At least 300 particles were counted. Average size of the particles and distributions of the size were calculated. As observed, the metal nanoparticles were well distributed on the support in most of the cases. However, in case of 0.1%Au0.9%Cu/TiO₂ (Fig. 6f) and 1%Cu/TiO₂ (Fig. 6g) it was very difficult to distinguish the nanoparticles. This is most probably because the molar masses of Ti and Cu are very close, so the contrast between each element is not good. Another possibility is that the metal nanoparticles were too small to be observed. ICP-OES results showed that there was 0.09 wt% of gold and 0.76 wt% of copper in 0.1%Au0.9%Cu/TiO₂ catalysts and 0.81 wt% of Cu in 1%Cu/TiO₂ catalyst. It suggests that the size of the nanoparticles had reached the resolution limitation of the TEM technique.

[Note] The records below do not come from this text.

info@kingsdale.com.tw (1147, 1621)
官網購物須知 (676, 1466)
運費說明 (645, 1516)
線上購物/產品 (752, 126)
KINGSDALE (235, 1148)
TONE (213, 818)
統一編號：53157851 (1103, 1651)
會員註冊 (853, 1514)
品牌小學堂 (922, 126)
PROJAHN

XRD analysis of the samples was carried out to determine potential crystallinity of the gold and copper species. 0.5%Au0.5%Cu/TiO₂, prepared by precipitation-reduction method and fresh support TiO₂ as a benchmark were chosen (Fig. 7). However, due to the sensitivity of the technique, only the presence of pure TiO₂ could be observed (metal content is a bit too low compared to the detection limit).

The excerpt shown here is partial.